Entries from a dataset
____________
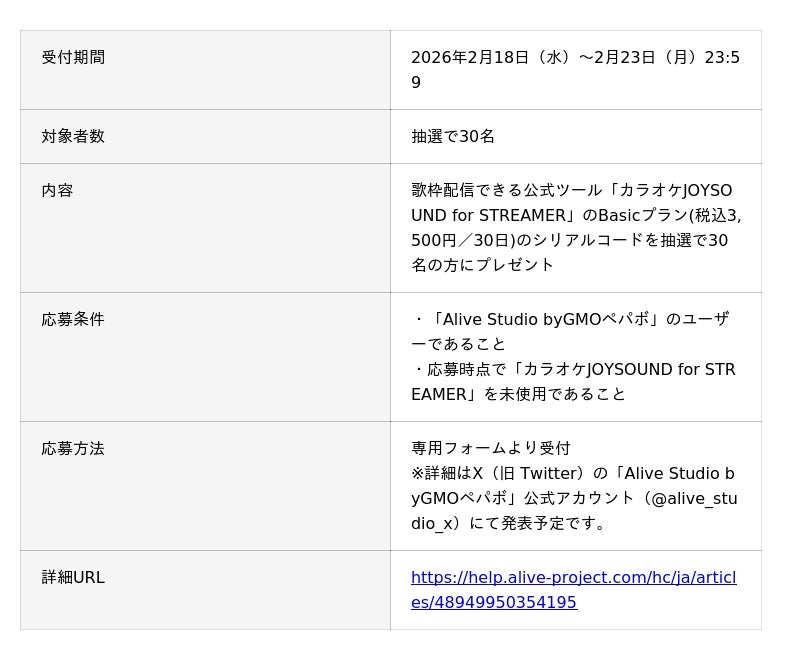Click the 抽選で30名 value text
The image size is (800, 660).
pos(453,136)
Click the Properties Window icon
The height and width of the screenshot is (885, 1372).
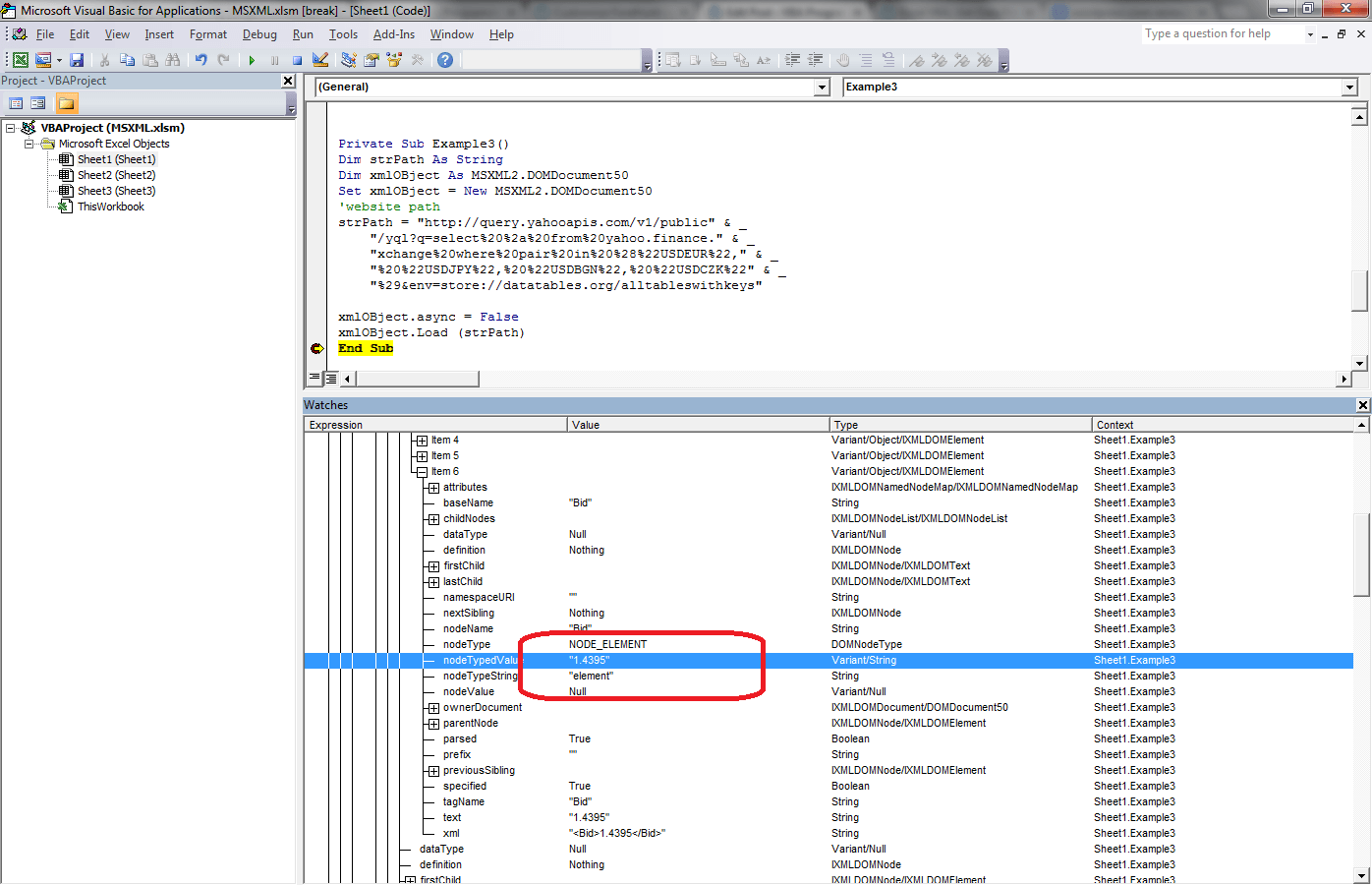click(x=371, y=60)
____________
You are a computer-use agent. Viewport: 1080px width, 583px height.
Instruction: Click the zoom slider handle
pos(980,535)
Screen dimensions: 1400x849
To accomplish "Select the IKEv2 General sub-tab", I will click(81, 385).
____________
#### Given task
Please return the lines from the one containing "You are a computer-use" to the one containing "will click(81, 385).", both included, with nothing changed.

#### Worked solution
You are a computer-use agent. Viewport: 1080px width, 583px height.
Instruction: Click the zoom slider handle
pos(980,535)
Screen dimensions: 1400x849
To accomplish "Select the IKEv2 General sub-tab", I will click(81, 385).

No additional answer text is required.